Greece Taps into Geothermal Energy for the Aegean Islands

Greece Taps into Geothermal Energy for the Aegean Islands

To help the Cycladic islands in the Aegean Sea meet some of their energy needs, Greece has announced plans to use geothermal energy.

The heat produced by the earth’s interior is known as geothermal energy. (Geo means “earth,” and thermal means “heat” It can be harvested for human use and is a renewable resource.

The terms and procedures for the leasing and exploitation of geothermal fields for the production of electricity are outlined in a recent decision by Kostas Skrekas, the minister of environment and energy.

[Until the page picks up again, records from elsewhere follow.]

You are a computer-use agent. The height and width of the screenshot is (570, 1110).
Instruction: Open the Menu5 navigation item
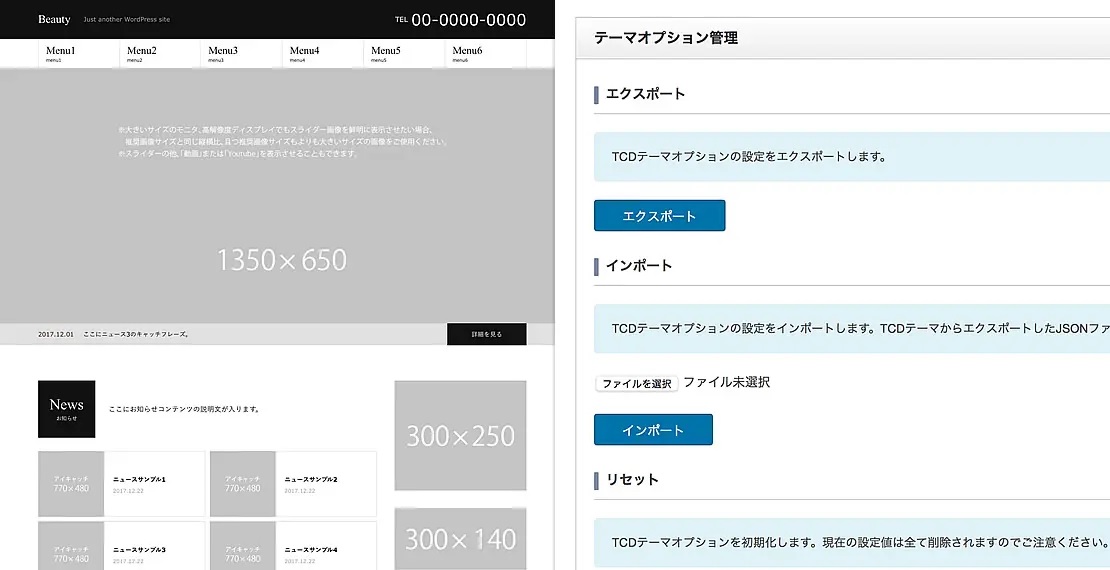tap(386, 53)
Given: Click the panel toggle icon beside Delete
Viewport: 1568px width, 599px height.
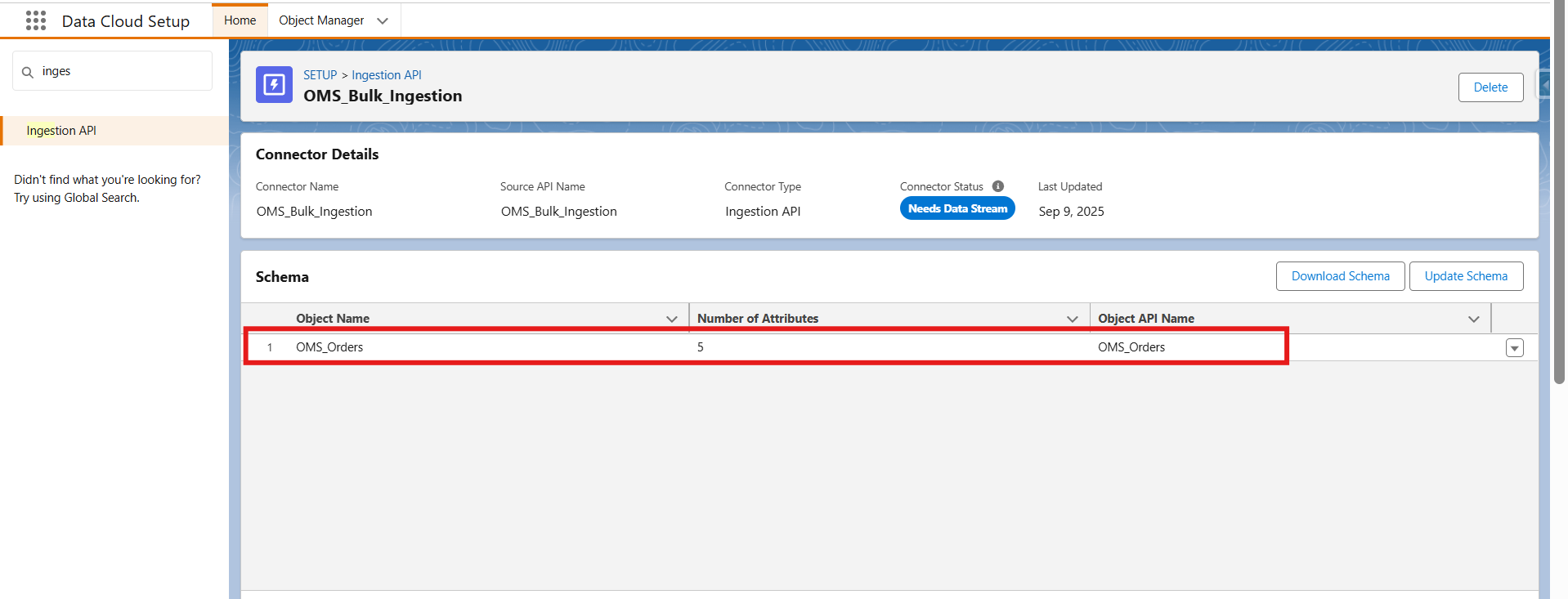Looking at the screenshot, I should 1543,84.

PPC Renewables has received an operating license for the Nisyros and Methana fields as well as the largest geothermal field, which is situated in the island complex of Milos, Kimolos, and Polyaigos.

According to the Hellenic Society for Environment and Culture, the Milos-Kimolos-Polyaigos field has the potential to supply about half of the Cyclades’ energy requirements.

Venture Established to Utilize Geothermal Energy

PPC Renewables and Ilektor have formed a joint venture to use the geothermal fields in question.

Meanwhile, the Regulatory Authority for Energy decided that the producer license secured by PPC Renewables for a geothermal power plant, with an installed capacity of 8 megawatts on Lesvos, be transferred to the PPC-Ilektor venture known as “Geothermal Target 2.”

In accordance with the plan, the first power generation unit will have been constructed and put into service by 2025, and the subsequent ones will be built and put into service after consultation with the local communities.

Since the Paleolithic era, geothermal heating has been used for space heating and for bathing, for example, using water from hot springs.

Geothermal power, the name for the process of producing electricity from geothermal energy, has become more significant in recent years.

Though only a very small portion of the earth’s geothermal resources are currently being profitably exploited, frequently in regions close to tectonic plate boundaries, it is estimated that they are theoretically more than sufficient to meet humanity’s energy needs.

By drawing heat from the earth’s subsurface, geothermal technology can produce electricity or use the heat for heating and cooling systems directly.

However, resources that can withstand moderate to high temperatures are required to produce electricity. These are typically found nearby tectonically active areas where hot water and/or steam can be accessed at shallow depths or carried to the Earth’s surface.